Filmstarts à la carte: Schuld und Bühne
Seine größte Verachtung galt dem fotografierten Theater. Und damit meinte der französische Regisseur Robert Bresson keineswegs Aufzeichnungen von Bühnenaufführungen, sondern das Kino. Und das war für ihn eigentlich so ziemlich alles, was er nicht selbst gedreht hatte. Das große Problem des Kinos hatte Bresson in der Mischung von Wahrem und Falschem erkannt, in der - wie er in seinen „Notizen zum Kinematographen“ schrieb - „das Wahre das Falsche wieder hervortreten läßt [und] das Falsche verhindert, daß man das Wahre glaubt. Wenn ein Schauspieler die Angst vor dem Schiffbruch vortäuscht auf der Brücke eines echten Schiffes, das gebeutelt wird von einem echten Sturm, glauben wir weder an den Schauspieler noch an das Schiff noch an den Sturm.“ Konsequent verwendete Bresson seit seinem dritten Spielfilm „Das Tagebuch eines Landpfarrers“ (1950) deshalb keine professionellen Schauspieler mehr, sondern arbeitete mit von ihm „Modelle“ genannten Laien, denen er durch endlose Wiederholungen die Neigung zum Schauspielen austrieb, bis ihre Mimik und Intonation den gewünschten Grad an Automatismus und Ausdruckslosigkeit erreicht hatten. Emotionen erzeugte Bresson allein mit filmisch- technischen Mitteln; selbst die Verwendung von Musik als „Unterstützung“ empfand der Regisseur als unehrenhaft. Die ihnen eigene Radikalität machen Bressons Filme unverwechselbar, jedoch auch ein wenig spröde. Das gilt auch für die zentralen Themen des Regisseurs: Moral, Schuld und Sühne im weitesten Sinne, oftmals abgehandelt an Stoffen mit religiösen oder kriminalistischen Inhalten. Das Filmkunsthaus Babylon eröffnet seine Retrospektive von zwölf der dreizehn Spielfilme des kürzlich verstorbenen Monomanen am Freitag mit „Das Geld“ aus dem Jahr 1983: einer unerbittlichen Studie über den schnöden Mammon und seine Zirkulation, über Arm und Reich, und über die bitteren Konsequenzen, die ein Lastwagenfahrer zu tragen hat, als ihm einige „Blüten“ untergeschoben werden. Ebenfalls höchst interessant: „Lancelot du Lac“ (1974), Bressons Bearbeitung der Geschichte von den Rittern der Tafelrunde und ihrer Suche nach dem heiligen Gral. „Lancelot“ dokumentiert den Verfall: kein fröhliches buntes Schlachtengetümmel, sondern ein ziemlich brutaler Film über brutale Menschen, die den spirituellen Sinn ihrer Suche längst aus den Augen verloren haben.

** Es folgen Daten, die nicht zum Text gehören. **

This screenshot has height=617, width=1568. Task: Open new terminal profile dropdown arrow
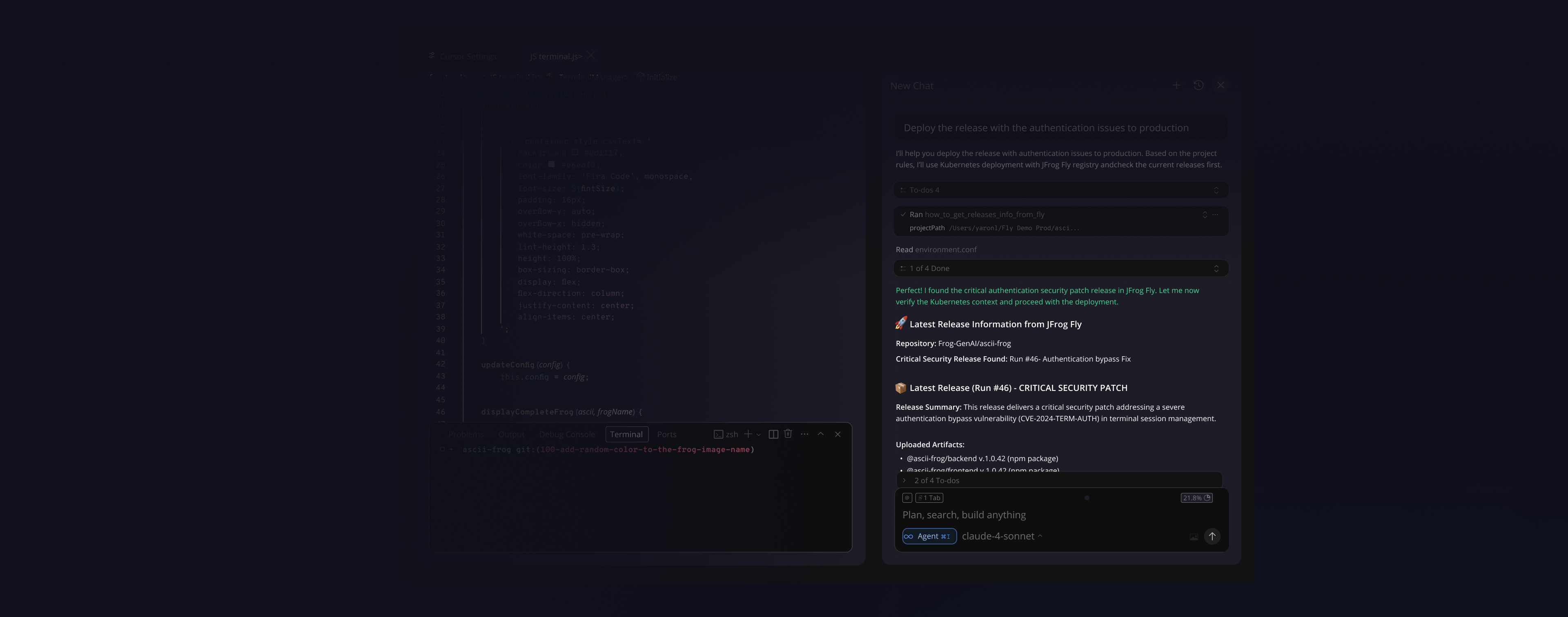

„L‘argent“ (Das Geld) OmeU 7.1.-8.1.; „Lancelot du Lac“ OmeU 9.1.; Bresson- Retrospektive bis 23.1. im Filmkunsthaus Babylon
Nicht weniger wichtig: die umfangreiche Reihe „Meisterwerke des japanischen Kinos“, die das Arsenal noch bis Ende Februar zeigt. Dazu gehört natürlich auch der 1950 entstandene erste abendfüllende Farbfilm Japans „Karumen kokyo ni kaeru“ (Carmen kehrt in die Heimat zurück). Die musikalische Satire auf den Verfall der Sitten und die Amerikanisierung der japanischen Gesellschaft nach dem zweiten Weltkrieg erzählt die Geschichte einer Striptease-Tänzerin, die gemeinsam mit einer Kollegin Urlaub in ihrem Heimatdorf macht und die beschauliche, traditionelle Welt des provinziellen Örtchens gehörig durcheinanderwirbelt. Farblich lebt der Film des Regisseurs Keisuke Kinoshita vom Kontrast der gedeckten Grün- und Brauntöne des Spätsommers in einer ländlichen Gegend am Fuße eines Vulkans mit den grellen Rots und Gelbs der Kleider der ebenso schrillen Ladies. Allerdings stellte die Farbgestaltung die Crew vor nicht unbeträchtliche Probleme: Wie sich Hauptdarstellerin Hideko Takamine erinnerte, verwelkte das Laub bei den Dreharbeiten Anfang September derart rasch, dass die Bäume zum Teil mit grüner Farbe besprüht werden mussten. Zudem war auch der Fujicolor- Umkehrfilm noch nicht völlig ausreift, was dazu führte, dass „Carmen“ fast ausschließlich aus Außenaufnahmen besteht. Allen Problemen zum Trotz durchzieht den Film eine durchweg heitere Stimmung: ein ernstes Thema in einer amüsanten, farbenfrohen Verpackung.